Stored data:
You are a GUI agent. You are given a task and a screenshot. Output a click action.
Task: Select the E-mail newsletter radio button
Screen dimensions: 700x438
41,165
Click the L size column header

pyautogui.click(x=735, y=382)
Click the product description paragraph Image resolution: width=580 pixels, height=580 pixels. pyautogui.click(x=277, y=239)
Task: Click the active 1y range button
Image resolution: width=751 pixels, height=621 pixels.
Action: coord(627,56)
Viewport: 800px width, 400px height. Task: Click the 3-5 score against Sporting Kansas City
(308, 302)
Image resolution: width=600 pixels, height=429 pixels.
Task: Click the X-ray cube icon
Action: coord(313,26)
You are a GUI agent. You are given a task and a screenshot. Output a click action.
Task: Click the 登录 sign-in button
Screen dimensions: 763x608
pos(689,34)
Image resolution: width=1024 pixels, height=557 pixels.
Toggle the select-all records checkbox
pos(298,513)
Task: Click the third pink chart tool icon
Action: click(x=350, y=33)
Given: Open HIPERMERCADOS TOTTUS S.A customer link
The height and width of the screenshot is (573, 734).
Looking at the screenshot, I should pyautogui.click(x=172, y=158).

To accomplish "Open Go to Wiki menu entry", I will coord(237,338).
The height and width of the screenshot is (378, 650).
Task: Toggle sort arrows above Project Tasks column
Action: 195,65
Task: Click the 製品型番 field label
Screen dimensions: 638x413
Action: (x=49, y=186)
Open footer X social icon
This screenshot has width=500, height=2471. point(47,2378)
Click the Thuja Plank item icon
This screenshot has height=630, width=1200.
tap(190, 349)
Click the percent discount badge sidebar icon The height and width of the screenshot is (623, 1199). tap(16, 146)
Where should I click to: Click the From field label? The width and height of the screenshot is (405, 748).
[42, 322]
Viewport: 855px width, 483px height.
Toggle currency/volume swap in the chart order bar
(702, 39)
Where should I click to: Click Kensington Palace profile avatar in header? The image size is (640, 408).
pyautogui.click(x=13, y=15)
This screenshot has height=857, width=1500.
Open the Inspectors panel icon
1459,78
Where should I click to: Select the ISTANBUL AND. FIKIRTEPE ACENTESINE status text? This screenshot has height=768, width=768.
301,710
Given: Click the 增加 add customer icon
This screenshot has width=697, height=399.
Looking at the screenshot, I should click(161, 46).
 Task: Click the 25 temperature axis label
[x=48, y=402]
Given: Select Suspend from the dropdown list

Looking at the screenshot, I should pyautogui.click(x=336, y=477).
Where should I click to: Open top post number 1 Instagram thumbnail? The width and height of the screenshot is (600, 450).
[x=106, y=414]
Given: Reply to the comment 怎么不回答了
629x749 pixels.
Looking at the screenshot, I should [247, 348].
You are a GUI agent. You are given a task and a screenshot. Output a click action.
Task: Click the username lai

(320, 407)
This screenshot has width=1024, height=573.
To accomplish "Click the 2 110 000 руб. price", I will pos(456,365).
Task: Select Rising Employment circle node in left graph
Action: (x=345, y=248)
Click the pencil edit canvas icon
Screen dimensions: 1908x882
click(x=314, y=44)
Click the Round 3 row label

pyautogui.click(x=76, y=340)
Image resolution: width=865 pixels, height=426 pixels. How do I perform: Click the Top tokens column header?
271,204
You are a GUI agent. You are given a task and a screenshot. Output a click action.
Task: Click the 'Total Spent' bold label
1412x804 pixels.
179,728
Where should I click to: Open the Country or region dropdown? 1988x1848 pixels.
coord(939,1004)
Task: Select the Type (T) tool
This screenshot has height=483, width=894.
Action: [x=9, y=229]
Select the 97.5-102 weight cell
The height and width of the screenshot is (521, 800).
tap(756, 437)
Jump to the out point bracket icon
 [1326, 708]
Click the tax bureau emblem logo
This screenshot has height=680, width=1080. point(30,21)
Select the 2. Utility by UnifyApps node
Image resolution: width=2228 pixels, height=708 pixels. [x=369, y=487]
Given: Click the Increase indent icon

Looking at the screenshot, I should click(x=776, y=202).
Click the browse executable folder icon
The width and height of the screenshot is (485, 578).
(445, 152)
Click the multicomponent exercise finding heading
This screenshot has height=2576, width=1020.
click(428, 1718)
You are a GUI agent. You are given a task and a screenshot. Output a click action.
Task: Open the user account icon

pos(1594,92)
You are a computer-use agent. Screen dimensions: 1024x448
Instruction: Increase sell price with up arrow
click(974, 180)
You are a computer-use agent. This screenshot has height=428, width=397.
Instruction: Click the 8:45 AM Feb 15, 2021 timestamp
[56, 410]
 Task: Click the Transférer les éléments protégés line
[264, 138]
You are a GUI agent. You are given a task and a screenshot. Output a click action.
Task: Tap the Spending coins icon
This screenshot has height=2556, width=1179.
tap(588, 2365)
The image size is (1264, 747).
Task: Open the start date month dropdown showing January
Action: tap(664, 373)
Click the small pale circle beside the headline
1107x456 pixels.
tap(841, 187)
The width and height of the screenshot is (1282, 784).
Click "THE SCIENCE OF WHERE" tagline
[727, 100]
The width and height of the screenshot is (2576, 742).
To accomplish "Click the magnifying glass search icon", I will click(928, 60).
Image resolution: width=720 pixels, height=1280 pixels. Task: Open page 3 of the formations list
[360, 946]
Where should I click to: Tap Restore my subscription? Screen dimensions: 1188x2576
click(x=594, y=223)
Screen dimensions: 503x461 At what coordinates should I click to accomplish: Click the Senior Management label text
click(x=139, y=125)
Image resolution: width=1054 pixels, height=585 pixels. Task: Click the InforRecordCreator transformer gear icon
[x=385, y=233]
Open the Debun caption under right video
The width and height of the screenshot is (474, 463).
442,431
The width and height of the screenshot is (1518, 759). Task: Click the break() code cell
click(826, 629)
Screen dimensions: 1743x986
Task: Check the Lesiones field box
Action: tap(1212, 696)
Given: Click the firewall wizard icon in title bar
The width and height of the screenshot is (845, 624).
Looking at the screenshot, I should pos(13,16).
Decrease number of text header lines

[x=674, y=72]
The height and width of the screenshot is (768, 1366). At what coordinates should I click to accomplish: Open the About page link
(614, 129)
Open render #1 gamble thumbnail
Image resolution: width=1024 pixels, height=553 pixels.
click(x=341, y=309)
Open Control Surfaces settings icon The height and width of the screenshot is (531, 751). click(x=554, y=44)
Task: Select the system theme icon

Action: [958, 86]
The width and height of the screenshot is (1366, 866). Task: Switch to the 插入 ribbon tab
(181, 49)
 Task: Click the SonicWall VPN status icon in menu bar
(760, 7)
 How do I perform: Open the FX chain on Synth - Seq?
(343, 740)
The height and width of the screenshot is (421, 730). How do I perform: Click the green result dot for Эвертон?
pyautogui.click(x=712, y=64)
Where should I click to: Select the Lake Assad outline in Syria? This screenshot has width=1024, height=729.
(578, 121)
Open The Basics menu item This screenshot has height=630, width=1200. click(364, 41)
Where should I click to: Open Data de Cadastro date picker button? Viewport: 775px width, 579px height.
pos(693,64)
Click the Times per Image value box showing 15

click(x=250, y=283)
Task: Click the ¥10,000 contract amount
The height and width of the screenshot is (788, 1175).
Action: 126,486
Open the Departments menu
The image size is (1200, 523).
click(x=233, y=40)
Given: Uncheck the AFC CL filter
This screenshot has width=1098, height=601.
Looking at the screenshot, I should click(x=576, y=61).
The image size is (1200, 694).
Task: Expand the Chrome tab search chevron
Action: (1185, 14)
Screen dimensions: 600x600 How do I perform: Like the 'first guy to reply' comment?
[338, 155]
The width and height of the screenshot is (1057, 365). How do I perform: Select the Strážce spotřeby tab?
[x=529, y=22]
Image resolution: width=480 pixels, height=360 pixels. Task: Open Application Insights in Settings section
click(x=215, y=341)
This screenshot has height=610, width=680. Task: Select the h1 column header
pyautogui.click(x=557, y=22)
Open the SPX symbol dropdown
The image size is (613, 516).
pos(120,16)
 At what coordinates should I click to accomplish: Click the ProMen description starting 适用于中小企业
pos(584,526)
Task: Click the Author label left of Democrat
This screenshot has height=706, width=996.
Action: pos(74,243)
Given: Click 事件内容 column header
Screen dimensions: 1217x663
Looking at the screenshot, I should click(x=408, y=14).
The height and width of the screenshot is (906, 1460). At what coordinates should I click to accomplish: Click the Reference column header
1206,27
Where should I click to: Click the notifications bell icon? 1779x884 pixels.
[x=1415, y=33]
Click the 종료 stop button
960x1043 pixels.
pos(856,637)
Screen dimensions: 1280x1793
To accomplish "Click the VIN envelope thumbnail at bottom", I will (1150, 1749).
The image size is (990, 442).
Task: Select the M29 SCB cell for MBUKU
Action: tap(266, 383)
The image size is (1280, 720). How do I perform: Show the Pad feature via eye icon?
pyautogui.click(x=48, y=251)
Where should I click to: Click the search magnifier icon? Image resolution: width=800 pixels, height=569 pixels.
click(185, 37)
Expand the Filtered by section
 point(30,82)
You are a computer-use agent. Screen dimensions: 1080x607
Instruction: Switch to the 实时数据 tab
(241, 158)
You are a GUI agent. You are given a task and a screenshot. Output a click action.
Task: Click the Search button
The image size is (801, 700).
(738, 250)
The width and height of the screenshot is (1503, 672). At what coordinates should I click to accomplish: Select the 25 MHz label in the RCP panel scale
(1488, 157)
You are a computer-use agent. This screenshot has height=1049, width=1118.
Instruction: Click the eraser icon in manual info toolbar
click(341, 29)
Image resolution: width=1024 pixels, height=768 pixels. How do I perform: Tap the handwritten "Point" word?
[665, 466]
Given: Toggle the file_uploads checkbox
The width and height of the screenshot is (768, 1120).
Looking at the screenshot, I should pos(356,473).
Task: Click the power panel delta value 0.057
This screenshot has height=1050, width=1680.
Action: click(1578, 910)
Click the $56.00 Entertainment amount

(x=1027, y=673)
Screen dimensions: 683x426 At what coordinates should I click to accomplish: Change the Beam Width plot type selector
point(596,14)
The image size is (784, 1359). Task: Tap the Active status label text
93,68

> **Exercise brief**
Copy range, inclusive: the line holding "Where should I click to: Open Data" to the line holding "Open the Departments menu". Reproduce exactly those lines of the records above and no others.

> **Task answer**
Where should I click to: Open Data de Cadastro date picker button? Viewport: 775px width, 579px height.
pos(693,64)
Click the Times per Image value box showing 15

click(x=250, y=283)
Task: Click the ¥10,000 contract amount
The height and width of the screenshot is (788, 1175).
Action: 126,486
Open the Departments menu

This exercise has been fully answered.